Mentre in molte versioni tra la Madonna e il Bambino non c‘è grande contatto (Julia Kristeva arriva a dire che prevale “la distanza, se non l’ostilità”, la separazione e nessun “accesso diretto”), qui la Madre tiene il figlio sulle ginocchia, le mani non solo lo sostengono, ma la destra gli tocca delicatamente il petto, quasi lo accarezza, anche se gli sguardi non si incontrano. E forse nemmeno si cercano. Almeno in questa circostanza. Il bimbo guarda in l’alto, ma non è rivolto verso la madre; mentre lo sguardo di Maria sembra rivolto verso il basso, con le palpebre un po’ socchiuse, ma non verso il figlio. Il suo sguardo sembra non avere nessun oggetto concreto, è pensoso, serio, quasi grave, ma la sua direzione è interiore. Non malinconico, o forse appena un po’; la compostezza sembra non tradire emozioni, e piuttosto trattenerle, e non certo per celarle a uno sguardo esterno, per dissimularle, quanto perché l’esterno è escluso, e quindi anche qualsiasi forma indiretta di comunicazione con lo spettatore (il fedele); la distanza, che in altri quadri era quella fisica dal bambino, qui sembra verso tutto e tutti, quasi da configurare il gesto materno che, con quelle bellissime mani che mi hanno fatto ricordare le parole dell’Angelo dell’“Annunciazione” di Rike (Tu non sei più vicina a Dio / di noi: siamo lontani / tutti. Ma tu hai stupende/ benedette le mani. / Nascono chiare a te dal manto, / luminoso contorno: Io sono la la rugiada, il giorno, / ma, tu sei la pianta) trattiene e tocca il Bambino con un che di tenero, ma automatico: di automaticamente tenero, quello di un corpo che non dimentica mai di amare il Figlio anche quando non sembra lui l’oggetto diretto dei pensieri. Sollecitudine, forse, più che tenerezza, quanto meno nel momento qui rappresentato; che però, in quanto rappresentato, e rappresentato nel modo dell’icona, dell’immagine di devozione, non è parte di un continuum esistenziale e psicologico ma momento assoluto, che studiosi e teologi inseriranno nella serialità delle tipologie, ma qui, per chi guarda, è a sé stante, attuale, senza tempo.
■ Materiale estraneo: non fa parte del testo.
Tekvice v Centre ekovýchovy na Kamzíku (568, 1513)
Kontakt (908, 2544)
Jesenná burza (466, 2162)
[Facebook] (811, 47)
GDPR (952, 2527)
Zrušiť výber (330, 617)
Il Bambino è seduto sulla coscia sinistra rialzata della madre, e pure lui ha uno sguardo meditativo, forse estatico, come se fosse rivolto al Padre più che alla Madre, contemplando il destino che gli è riservato, con lo sguardo al cielo che rivolgerà sulla croce nel pronunciare le sue ultime parole, quelle dell’angoscia e del senso di abbandono. Il bellissimo piedino sinistro piegato a cercare un appoggio più saldo, come una memoria del corpo che non rinuncia a se stesso anche quando pare messo tra parentesi, pare richiamare questi momenti, perché è dipinto in quella posizione per ovviare allo squilibrio causato dalla gambina messa in diagonale per nascondere e insieme, proprio in questo modo, indicare il sesso, che in molte altre opere simili è invece esibito, a segnalare l’umanità, e quindi la mortalità di Cristo, come ha mostrato Leo Steinberg nel suo capolavoro La sessualità di Cristo.


Intanto lei, con quel suo purissimo ovale, il lungo collo, non piegato verso il bambino nel gesto della tenerezza, ma ritto, quasi teso nella meditazione, o nella fantasia, continua a cercare di sondare l’inconoscibile, pur percependolo e vivendolo come tale e sapendo che tale sempre resterà, eppure non potendo sottrarvisi, perché l’ha portato prima in sé e ora lo regge sulle ginocchia. Quell’inconoscibile a cui, davanti a lei e al quadro, non possiamo sottrarci nemmeno noi, calamitati dall’ombra scura che proietta, simile a quella sul drappo d’onore alle spalle di Maria, chiamati a cercare di comprenderlo, di farlo nostro, sempre più esclusi, quanto più faticosamente riusciamo a inoltrarci in esso, abbagliati dal suo buio, eppure in qualche modo illuminati, appagati.



Nota di lettura

Rona Goffen, Giovanni Bellini, Motta editore, 1990.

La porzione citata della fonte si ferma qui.